Study Finds Marijuana Use Among Baby Boomers Doubled in Past Decade

A new study seems to undermine the premise that folks largely consume weed.  In reality, new data indicates that the number of senior citizens smoking weed has seen a rapid increase in recent years.

New Data Points to Increasing Cannabis Consumption

In a study published earlier this week, researchers examined stats from the National Survey on Drug Use and Health, including the rates of cannabis use among senior citizens.

After looking at survey responses from 17,608 adults researchers identified a number of potentially important trends. Specifically, they discovered that rates of use in this age group have steadily improved in recent years.

The incidence of marijuana consumption among those between the ages of 50 and 64 rose to nine percent in 2015-2016.

However, the research wasn’t looking at how many cannabis is currently consumed by seniors. They also looked for any other connections.  One of the connections they found had to do with the use or misuse of drugs.

When researchers examined this data, they discovered that “ incidence of nicotine dependence, alcohol use disorder, cocaine use, and misuse of prescription drugs were greater compared to non-users. ”

After assessing all data, researchers concluded consumers are also at high risk for other drug use and that “ marijuana use is becoming more prevalent in this population. ”

Cannabis and Age Cohorts: Who’s Smoking More Weed?

The information used in this analysis is more intriguing when stacked up against tendencies of cannabis use among age cohorts. Specifically, among adolescents and young adults.
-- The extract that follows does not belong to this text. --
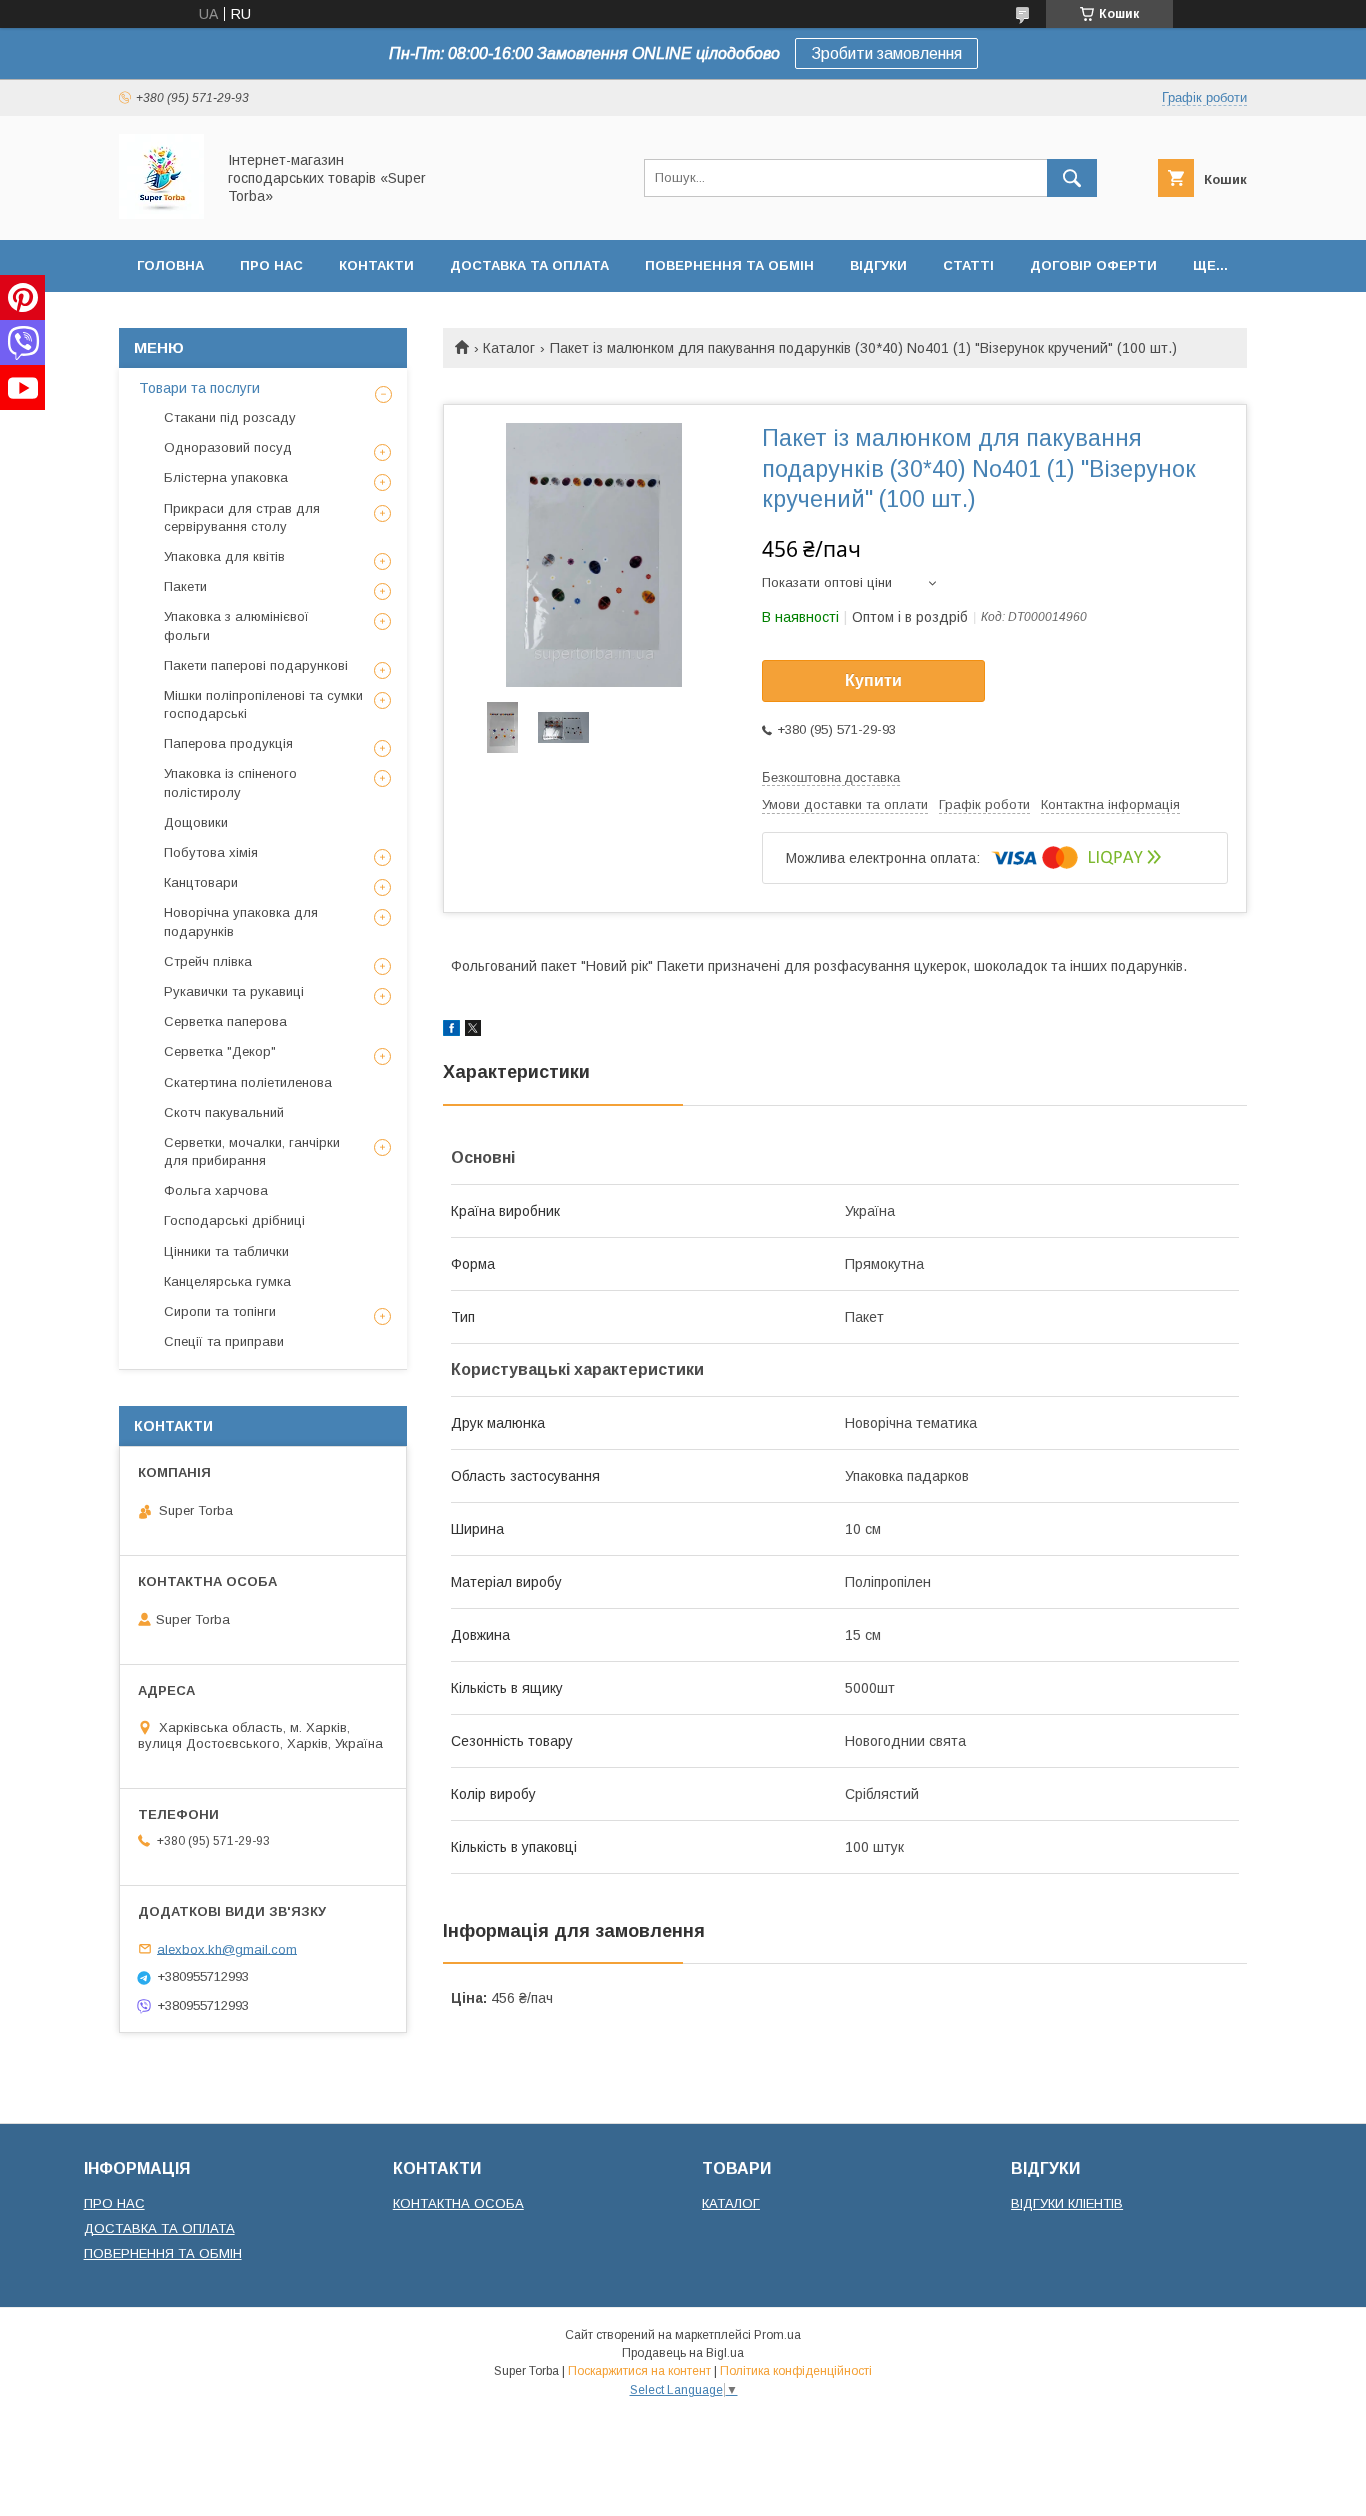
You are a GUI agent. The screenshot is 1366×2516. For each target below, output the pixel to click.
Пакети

As legalization spreads to more and more nations, researchers have devoted significant effort to analyzing how it affects young people. These kinds of studies find that legalization doesn’t lead to higher rates of use among teenagers.

By way of example, a study published last month concluded that the existence of nearby medical marijuana dispensaries did not affect rate of use among adolescents. Similarly, a study published only a couple of weeks ago discovered that teen marijuana consumption has actually declined in California in recent years. That trend has up to now held true earlier this year, as lawful recreational sales began.

These and similar studies suggest that rates of use have fallen even as cannabis has become available and more accepted.  These findings are consistent with information from other weed-legal states.

Some studies have looked in the age of weed. Interestingly, a 2017 study found that teen drug use in Colorado has diminished  as well since marijuana became legal.

All of these studies threaten the popular claim that legalization will lead to greater use among young folks. When we look at available data, in actuality, a different picture emerges.

Taken as a whole, current research indicates that it s not individuals who are consuming marijuana. Instead, it’s older generations who are consuming more cannabis than previously.